[Top][All Lists]
[Date Prev][Date Next][Thread Prev][Thread Next][Date Index][Thread Index]
Re: [Monotone-devel] cvs_import rewrite
From: |
Nathaniel Smith |
Subject: |
Re: [Monotone-devel] cvs_import rewrite |
Date: |
Thu, 15 Dec 2005 15:53:10 -0800 |
User-agent: |
Mutt/1.5.9i |
On Wed, Dec 14, 2005 at 12:06:37PM +0100, Markus Schiltknecht wrote:
> Hello monotone hackers,
>
> what's up with the cvs_import rewrite branches? Anybody still working on
> such a thing?
I think they got finished and merged back in to trunk. (Assuming you
mean cvs_import and not cvssync, which is still on a branch.)
> I have been looking at cvsps, which can extract patchsets from cvs
> repositories. Unfortunately, it fails in case of inconsistent CVS
> repositories (i.e. the PostgreSQL cvs repo).
Yeah, the rumors are basically that the only actually correct tools
for cvs importing are:
-- cvs2svn
-- monotone's cvs_import (but it doesn't link up branches)
-- Canonical's internal, secret tool
Though I've also heard Canonical people bad-mouthing cvs2svn for
failing on various tests they came up with; unfortunately, they said
they couldn't make the tests available either, so I don't know whether
cvs2svn has been fixed, or how one would go about finding the
problems.
> Anyway, I thought about reimplementing cvs_import. I would use the
> algorithms of cvs2svn to get a more or less consistent view of the cvs
> repository. Due to the nature of monotone, it should be easy to improve
> the algorithm to be able to handle subsequent imports.
The goal of the last cvs_import rewrite was basically, "use cvs2svn's
algorithm to get things right" :-). The main limitations I'm aware of
with current cvs_import are:
-- it doesn't do any branch reconstruction. This would be _really_
helpful; at the moment, this makes its branch handling almost
completely useless, because in monotone going forward you won't
be able to usefully merge between branches that aren't linked up.

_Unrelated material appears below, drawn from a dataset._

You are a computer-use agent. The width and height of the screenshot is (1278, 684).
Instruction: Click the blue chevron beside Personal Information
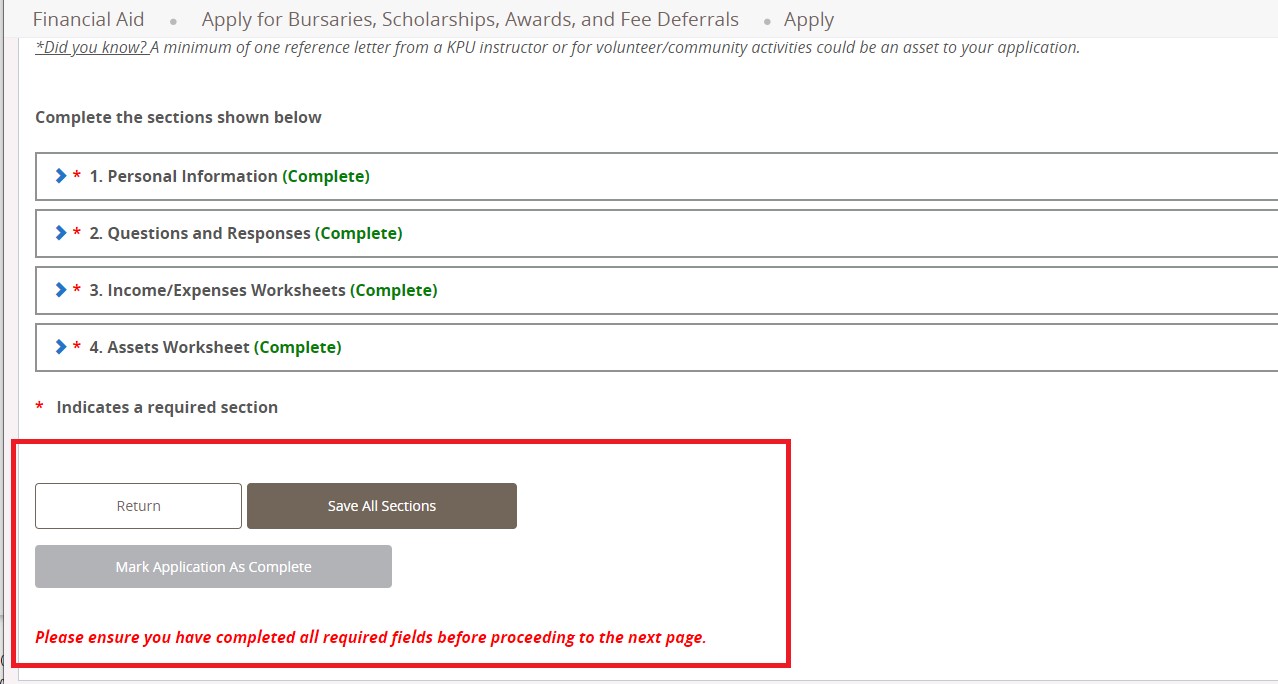click(x=61, y=176)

The difficulty is that this is necessarily a heuristic operation,
and there are states a CVS repo can be in that are simply not
possible to meaningfully translate.
-- no incremental re-importing.
> If I'm heading for such a rewrite, what should I be aware of? Would it
> be wise to store results from different processing passes in the normal
> monotone db? This would help subsequent imports a lot, of course. On the
> other hand you then have 'non-monotone-data' in your database, which you
> probably want to delete some day.
Right now we just do things in memory, and it seems to go okay. We'd
have to look at the argument for how saving stuff somewhere persistent
would be a significant win, I guess.
> What could be different to cvs2svn?
> I.e. you don't absolutely need to sort by date. Overlapping commits in
> CVS would better be handled as two heads which later got merged again in
> monotone.
Intriguing idea! How do you work out what the merge looks like?
> My goals with this are:
> * gain speed in subsequent imports
Do you have profiling data showing where the bottlenecks are?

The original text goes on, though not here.